O que eu acho é que se a gente não tivesse esse apoio hoje talvez nós estaríamos muito aquém dessas políticas ou do que está acontecendo a nível mundial, nacional porque essa rede de informações, de técnicos tem contribuído muito. A mobilidade ganhou uma projeção e um nivelamento que eu falo de mobilidade urbana desde 2007, quando queríamos fazer um plano de mobilidade, mas era aquela coisa isolada e hoje a gente consegue falar isso em nível global, então é de grande importância. Nesta audiência de sexta-feira , que a gente realizou aqui depois da apresentação do diagnóstico de raça e gênero, eu até brinquei e falei: parece que a gente só tem problema porque só foram apresentados problemas, mas o interessante é que nós não estamos vendo como problema, estamos vendo como oportunidade, porque é a primeira vez que a gente passou a ter dados, que a gente passou a ter uma pesquisa de origem e destino,  que eu passei a ter informações coletadas de forma científica, através de uma metodologia que eu possa medir, que eu possa saber se isso vai melhorar ou não, então é a oportunidade que nós estamos tendo aqui para melhorar.
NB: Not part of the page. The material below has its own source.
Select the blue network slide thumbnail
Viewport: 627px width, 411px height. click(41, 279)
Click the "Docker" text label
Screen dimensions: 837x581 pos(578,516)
Tá ruim? Tá, mas se eu não souber disso, eu nunca vou conseguir de fato melhorar, então os dados foram de suma importância e essa integração, ela é de suma importância para o desenvolvimento, local, estadual e nacional.

Com a experiência da participação no AcessoCidades, para os próximos anos, podemos esperar mais parcerias entre vocês e outros países ou organizações internacionais para o desenvolvimento da discussão de gênero e raça ou outras temáticas??

Esperamos sim, temos bastante interesse. É um processo que como eu falei nós estamos começando. Mas a gente também sabe que o Plano Diretor ele vem com uma proposta de diretrizes, claro que depois nós temos todos os desafios da implementação, precisamos implementar nossos indicadores, vamos precisar fazer ações para que de fato a gente consiga atender as diretrizes que vão constar no plano. Às vezes a gente tenta direcionar mas isso vai ser uma construção técnica, então, na hora que tirarmos esse plano do forno, nós precisamos fomentá-lo justamente por meio de campanhas educativas, de obras, de mudanças estruturantes no transporte, da inclusão de novos ônibus exclusivos para mulheres na execução desses pontos de ônibus. Claro que eu falei dentro da área de mobilidade, mas eu sempre acompanho as outras pastas da prefeitura de Palmas que tem vários projetos, por exemplo o ICLEI chegou até o transporte porque eles já tem um projeto muito grande com a prefeitura, o Palmas Solar, então ele veio a Palmas com esse foco e aí um novo braço do ICLEI sobre transporte coletivo fez a gente unir os projetos. Temos muitos projetos na área do meio ambiente, na área de infraestrutura, mas da mobilidade nós temos interesse em aprender muito mais sobre gênero e raça e de fato implementá-lo, esse é o nosso objetivo. Palmas está apta e ela quer parcerias.